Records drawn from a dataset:
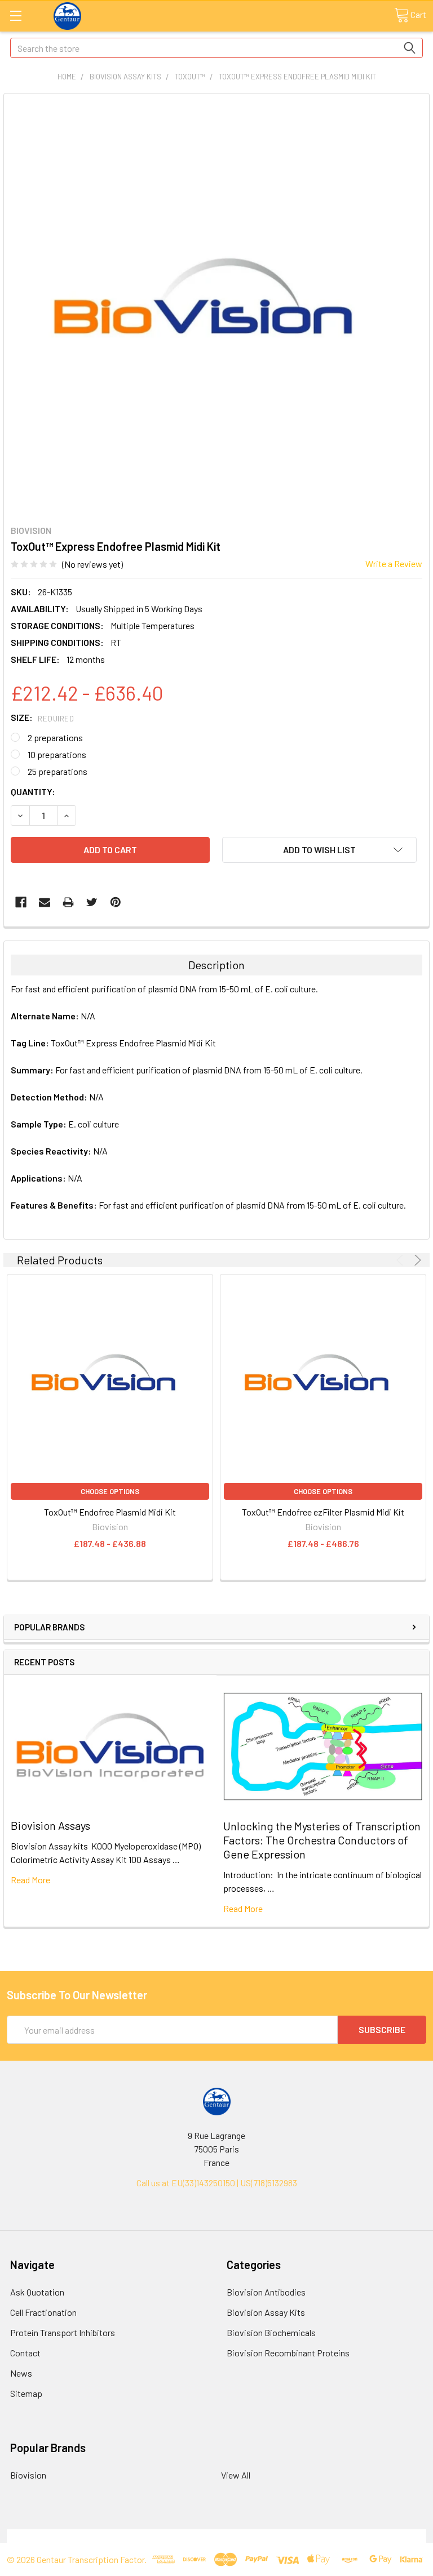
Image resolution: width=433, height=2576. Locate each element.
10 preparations (57, 754)
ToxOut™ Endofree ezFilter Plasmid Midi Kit (323, 1512)
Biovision (28, 2475)
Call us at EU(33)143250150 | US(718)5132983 (216, 2182)
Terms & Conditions (59, 2535)
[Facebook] (21, 902)
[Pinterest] (115, 902)
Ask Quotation (37, 2292)
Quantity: (33, 791)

### [Try it]
What is needed is an exact repeat of every entry above, with the pictures left out.

### [Answer to the exercise]
Image resolution: width=433, height=2576. Locate each element.
10 preparations (57, 754)
ToxOut™ Endofree ezFilter Plasmid Midi Kit (323, 1512)
Biovision (28, 2475)
Call us at EU(33)143250150 | US(718)5132983 (216, 2182)
Terms & Conditions (59, 2535)
[Facebook] (21, 902)
[Pinterest] (115, 902)
Ask Quotation (37, 2292)
Quantity: (33, 791)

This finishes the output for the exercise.